A (Black) Gat in the Hand: Wally Conger on ‘The Hollywood Troubleshooter Saga’
“You’re the second guy I’ve met within hours who seems to think a gat in the hand means a world by the tail.” – Phillip Marlowe in Raymond Chandler’s The Big Sleep
(Gat — Prohibition Era term for a gun. Shortened version of Gatling Gun)
Wally Conger and I chat on FB about our common interests in books, movies, and TV/streaming shows. We’re even co-Admins on a FB group dedicated to hardboiled/noir, and another one about Solar Pons. He’s also a big fan of the extremely talented James Scott Bell, so I was really happy when Wally agreed to write an essay about that author’s pulp series starring Bill Armbrewster! Take it away, Wally:
Hollywood and hardboiled noir will be forever intertwined.

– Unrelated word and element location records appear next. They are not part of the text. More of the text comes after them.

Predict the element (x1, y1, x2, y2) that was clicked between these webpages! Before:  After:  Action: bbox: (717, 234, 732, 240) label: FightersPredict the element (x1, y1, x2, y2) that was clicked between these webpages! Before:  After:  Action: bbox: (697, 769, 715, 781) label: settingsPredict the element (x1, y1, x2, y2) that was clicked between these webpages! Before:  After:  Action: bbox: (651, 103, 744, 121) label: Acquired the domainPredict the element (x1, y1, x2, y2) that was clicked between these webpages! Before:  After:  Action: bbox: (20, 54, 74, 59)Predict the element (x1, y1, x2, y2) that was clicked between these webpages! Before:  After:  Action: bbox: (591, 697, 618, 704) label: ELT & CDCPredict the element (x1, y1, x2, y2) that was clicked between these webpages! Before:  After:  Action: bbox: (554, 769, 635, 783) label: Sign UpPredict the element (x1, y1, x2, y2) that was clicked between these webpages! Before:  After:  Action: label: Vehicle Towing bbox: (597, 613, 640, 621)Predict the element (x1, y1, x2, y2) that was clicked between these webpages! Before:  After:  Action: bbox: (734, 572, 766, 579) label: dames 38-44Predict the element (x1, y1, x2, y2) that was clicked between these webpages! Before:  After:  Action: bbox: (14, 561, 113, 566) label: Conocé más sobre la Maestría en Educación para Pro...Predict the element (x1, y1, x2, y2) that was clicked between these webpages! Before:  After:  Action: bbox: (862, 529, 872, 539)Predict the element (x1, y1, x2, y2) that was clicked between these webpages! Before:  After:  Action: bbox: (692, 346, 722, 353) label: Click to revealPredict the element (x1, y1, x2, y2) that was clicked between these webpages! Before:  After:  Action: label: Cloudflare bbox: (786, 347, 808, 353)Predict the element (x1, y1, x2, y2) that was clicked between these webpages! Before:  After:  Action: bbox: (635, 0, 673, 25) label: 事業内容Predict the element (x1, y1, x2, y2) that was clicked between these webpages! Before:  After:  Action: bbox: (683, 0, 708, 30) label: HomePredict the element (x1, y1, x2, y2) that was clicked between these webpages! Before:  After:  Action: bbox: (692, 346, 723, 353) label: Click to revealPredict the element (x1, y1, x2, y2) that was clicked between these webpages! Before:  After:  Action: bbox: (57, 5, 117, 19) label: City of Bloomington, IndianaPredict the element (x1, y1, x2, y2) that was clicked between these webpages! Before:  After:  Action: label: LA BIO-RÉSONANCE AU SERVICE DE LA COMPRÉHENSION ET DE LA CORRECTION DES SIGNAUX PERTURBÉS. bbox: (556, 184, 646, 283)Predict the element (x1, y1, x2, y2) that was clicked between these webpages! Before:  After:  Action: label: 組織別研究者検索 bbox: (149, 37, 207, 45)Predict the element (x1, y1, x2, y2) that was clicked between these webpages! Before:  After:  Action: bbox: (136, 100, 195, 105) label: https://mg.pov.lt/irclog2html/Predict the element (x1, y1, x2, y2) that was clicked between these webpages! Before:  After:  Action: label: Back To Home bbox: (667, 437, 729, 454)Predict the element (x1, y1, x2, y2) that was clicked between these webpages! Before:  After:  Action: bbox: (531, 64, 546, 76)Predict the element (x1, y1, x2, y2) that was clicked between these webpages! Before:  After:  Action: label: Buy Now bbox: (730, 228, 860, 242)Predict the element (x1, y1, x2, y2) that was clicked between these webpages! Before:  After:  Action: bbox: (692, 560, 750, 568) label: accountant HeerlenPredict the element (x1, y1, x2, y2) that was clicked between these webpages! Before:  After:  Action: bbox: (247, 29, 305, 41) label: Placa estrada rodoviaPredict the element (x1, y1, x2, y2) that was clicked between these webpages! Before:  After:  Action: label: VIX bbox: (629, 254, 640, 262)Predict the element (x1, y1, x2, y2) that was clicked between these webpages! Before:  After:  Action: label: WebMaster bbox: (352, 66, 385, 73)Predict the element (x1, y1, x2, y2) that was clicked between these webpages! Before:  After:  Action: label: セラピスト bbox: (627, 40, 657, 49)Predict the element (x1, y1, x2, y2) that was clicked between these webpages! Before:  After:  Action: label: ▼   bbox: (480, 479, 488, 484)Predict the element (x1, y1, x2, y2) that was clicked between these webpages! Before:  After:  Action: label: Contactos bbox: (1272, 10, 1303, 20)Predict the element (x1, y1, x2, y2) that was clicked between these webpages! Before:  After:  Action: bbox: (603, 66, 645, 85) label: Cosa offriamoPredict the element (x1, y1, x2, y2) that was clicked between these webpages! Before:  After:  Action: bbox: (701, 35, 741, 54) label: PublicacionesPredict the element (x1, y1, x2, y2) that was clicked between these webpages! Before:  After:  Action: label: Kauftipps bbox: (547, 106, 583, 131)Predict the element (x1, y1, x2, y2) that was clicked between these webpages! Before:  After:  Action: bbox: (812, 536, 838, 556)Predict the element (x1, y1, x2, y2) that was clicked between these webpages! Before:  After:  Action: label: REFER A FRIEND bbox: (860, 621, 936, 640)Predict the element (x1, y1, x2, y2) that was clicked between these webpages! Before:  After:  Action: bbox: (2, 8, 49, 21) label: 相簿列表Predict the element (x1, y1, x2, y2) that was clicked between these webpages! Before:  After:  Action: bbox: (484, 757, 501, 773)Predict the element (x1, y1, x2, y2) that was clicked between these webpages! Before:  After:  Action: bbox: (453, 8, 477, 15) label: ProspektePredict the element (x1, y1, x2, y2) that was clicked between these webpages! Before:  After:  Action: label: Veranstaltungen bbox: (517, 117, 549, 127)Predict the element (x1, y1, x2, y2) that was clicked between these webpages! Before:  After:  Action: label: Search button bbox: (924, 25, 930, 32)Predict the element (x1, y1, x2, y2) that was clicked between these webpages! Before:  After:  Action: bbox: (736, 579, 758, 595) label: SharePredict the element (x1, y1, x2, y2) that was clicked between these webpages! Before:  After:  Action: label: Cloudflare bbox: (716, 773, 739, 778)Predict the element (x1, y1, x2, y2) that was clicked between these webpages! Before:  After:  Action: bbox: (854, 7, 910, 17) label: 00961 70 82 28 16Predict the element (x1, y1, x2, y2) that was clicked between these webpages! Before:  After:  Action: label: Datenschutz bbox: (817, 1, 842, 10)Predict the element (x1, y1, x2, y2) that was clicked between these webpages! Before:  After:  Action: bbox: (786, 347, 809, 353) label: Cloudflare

And James Scott Bell, a winner of the International Thriller Writers Award, writing teacher, and creator of at least four entertaining thriller series of books that I can think of (including the delightful Kick-Ass Nun stories), has recently underscored that fact with his ebook Trouble Is My Beat: The Bill Armbrewster, Hollywood Troubleshooter Mystery Novelettes in Classic Pulp Style.
Admittedly, that’s a mouthful of a title, but it’s good marketing. It describes exactly what this gem is. The year is 1945. The war’s just ended, the boys are marching home, and Hollywood is grinding out movies faster than Rita Hayworth is plowing through husbands. Bill Armbrewster is the “troubleshooter” for National-Consolidated Pictures — in other words, he works to keep the studio’s image, and the images of its “people properties,” squeaky clean.